Abstract: I will present experimental evidence of states of weakly non linear wave turbulence in various physical systems such as capillary waves, surface gravity waves, internal gravity waves or elastic waves. In all these systems, wave turbulence develops in some range of scales. This observed turbulence is in qualitative agreement with the phenomenology of Weak Turbulence Theory but most often the observed Fourier spectra are not in quantitative agreement with the theory. I will discuss the impact of various features that can not really be avoided in experiments, including wide-band dissipation, finite size or finite strength of non linearity with the development of coherent structures or the excitation of other features beyond waves.

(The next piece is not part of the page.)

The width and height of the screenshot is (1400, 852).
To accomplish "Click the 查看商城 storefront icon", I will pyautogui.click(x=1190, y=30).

16:30 – 17:30 (Paris time) Gennady El (Northumbria University) Integrable turbulence and soliton gas in dispersive hydrodynamics

Friday, Jul 16 – Boundary layers and transition to turbulence

15:00 – 16:00 (Paris time) Anne-Laure Dalibard (U. Sorbonne) Recent advances in fluid boundary layer theory

Abstract: The Prandtl equation describes the behavior of a fluid with small viscosity in the vicinity of an obstacle. In the past few years, there has been important theoretical progress on the description of solutions of this equation: well-posedness and ill-posedness results for the time-dependent Prandtl equation and its variants, separation in time-dependent and stationary settings… In this talk, I will focus on the non-stationary equation, for which instabilities may be seen as a form of turbulent behavior. I will make a review of recent results, and I will present some potential next steps.

16:30 – 17:30 (Paris time) Bjorn Hof (IST Austria) The onset of turbulence in shear flows – a matter of life and death

Abstract: In pipe, channel and Couette flow turbulence arises despite the linear stability of the laminar state and the transition is caused by finite amplitude perturbations. Until recently and despite numerous experimental and theoretical studies it had not been possible to define a critical point, let alone to explain the nature of this transition. I will explain in the following that the onset of sustained turbulence is a nonequilibrium phase transition. The critical point can be measured by resolving the extremely long time scales of the underlying growth and decay processes. Exploiting analogies to statistical mechanics and by carrying out experiments in set ups of excessively large aspect ratios we can finally measure the critical exponents that determine this transition type and show that it falls into the directed percolation universality class.